I cannot let innocent winblows users,who thinks microsoft is dog.I cannot baby!
I should let them know how M$ sucks with their monopoly!
I have to let them know how Linux or any alternate free,open source operating systems rock!
*www.getgnulinux.org -get a life!get Linux 
admire FOSS
*www.makethemove.net

next time,or any time you try to spread the FUD,beware,I am sure there to crack open the decayed face of redmond ba$tard 
OK?


----------



## iMav (May 27, 2008)

*Re: Vista Rocks. Period.*



ring_wraith said:


> Re-distributing RAM takes resources, which is what often shows up in games as RAM lag.


 This post of yours required me to go over to giga's online smiley page to get this:
*gigasmilies.googlepages.com/24.gif


ring_wraith said:


> Quick question : Do you face that problem to the same extent on XP?


Yes. I game on Vista as opposed to XP.



praka123 said:


> next time,or any time you try to spread the FUD,beware,I am sure there to crack open the decayed face of redmond ba$tard
> OK?


We all know who spreads on the forum. Blaming Microsoft for DRM, while leaving the ones who started it & the others who follow it. We know who spreads FUD with posts where they say that DRM is this and that, when they themselves don't know anything about DRM. We know who spreads FUD and makes comments like: I will rather support Piracy than DRM  ya we know who spreads FUD


----------



## MetalheadGautham (May 27, 2008)

kalpik said:


> Threads merged. Have fun


yup. you really ARE (d)evil
ever heard Diamond Head's "Am I Evil ?" ?


----------



## gxsaurav (May 27, 2008)

*Re: Vista Rocks. Period.*



ring_wraith said:


> Quad boot is a menace. There is no way you can deny that.



That is why we have Intel VT/AMD Virtualisation with Microsoft Virtual PC, Sun Virtual Box, VMware etc & GPU virtualisation in DirectX 10 so that you can run old 3D Games native in Vista inside a VM.



> Don't you care about gaming performance? Every game tested suffers at the very least a 10% drop in performance in Vista. How is losing 10% performance a good or even an okay thing?


Only those games which are running with DirectX 9 code path in Vista. Sorry, but since games are running through a compatibility layer of DirectX 9L performance will be a bit low.

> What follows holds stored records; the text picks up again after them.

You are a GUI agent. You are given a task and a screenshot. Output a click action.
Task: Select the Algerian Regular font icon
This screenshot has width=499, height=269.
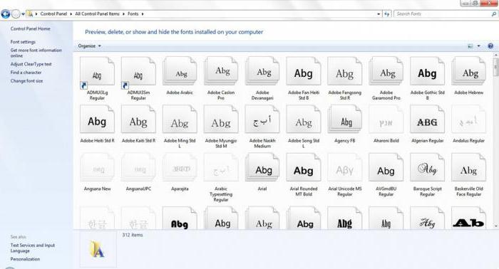(x=427, y=120)
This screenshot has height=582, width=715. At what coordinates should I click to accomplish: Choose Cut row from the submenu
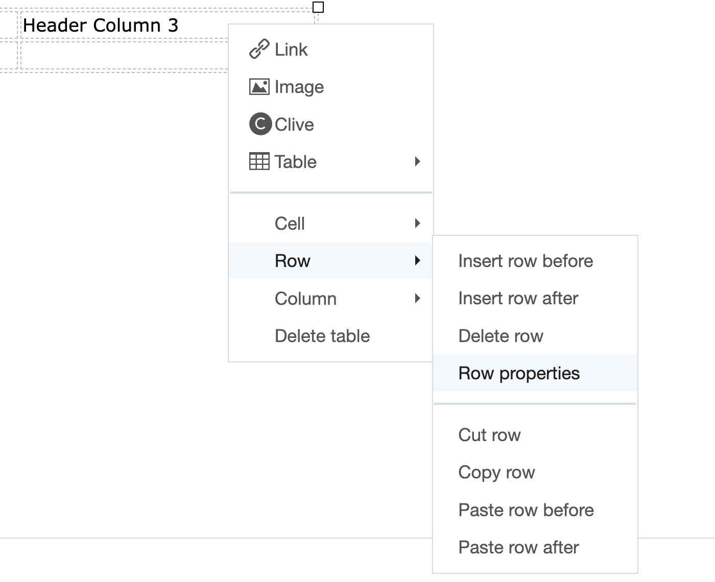pos(489,435)
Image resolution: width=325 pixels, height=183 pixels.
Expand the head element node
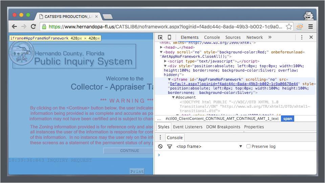(x=161, y=48)
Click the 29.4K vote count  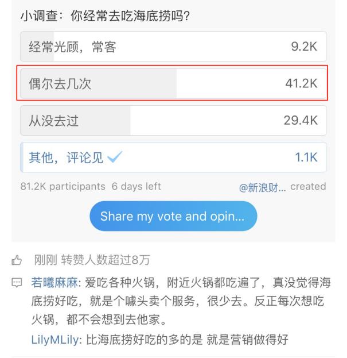(x=301, y=121)
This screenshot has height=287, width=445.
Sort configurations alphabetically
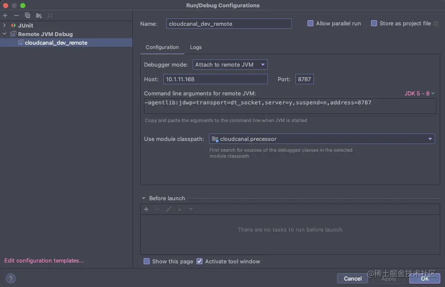[x=50, y=15]
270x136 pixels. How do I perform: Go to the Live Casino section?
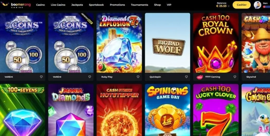point(58,5)
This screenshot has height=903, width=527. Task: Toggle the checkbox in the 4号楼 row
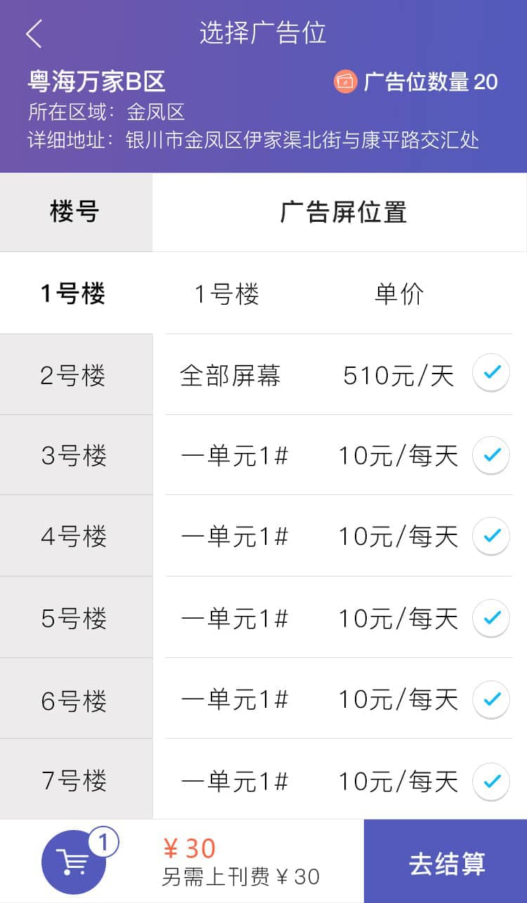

> BTW.. aero uses both GPU and RAM. Go look at your task manager. And hey, GPU is resources too.


Would u prefer to feed electrisity to your GPU while running the OS & let it do nothing, or would u prefer it not sitting idle & doing something for the OS like running a vector UI etc.

Compiz fusion also uses the GPU for all those effects, why don't u call it useless?



> Lets be honest for 10 seconds here. You cannot honestly be telling me that Photoshop is actually usable under Vista with 640MB of RAM. Ordinarily, Vista uses 700MB+ of RAM just to keep itself running.


Lolz....the ammount of RAM photoshop uses depends on the image. If all he is running is a digital image with some filters etc then Photoshop can easily run. however, it is not possible to run Photshop properly on 640 MB RAM with 40 layers & 80 filters.


> UAC sucks. Admit it. The concept is great, but its just too darn annoying. I bet you have it switched off right now.


because of UAC developers are now making applications which work in User mode unlike the usual admin mode of old Windows OS resulting in more stability & security. It is the hard way to make developers follow the guidelines of making an application for Windows so as it doesn't break the OS.



> Sure you can just say its not MSs fault, but why put up with it? You have a choice, why stick it out with Vista? Are you loyal to it or something? Why would you want to use an OS that promises no new features, renders hardware and software unusable and hinders performance?
> 
> Instead, you could just admit that Vista sucks and move on, or back to XP. Play all your games in full glory _and_ use that dusty old scanner.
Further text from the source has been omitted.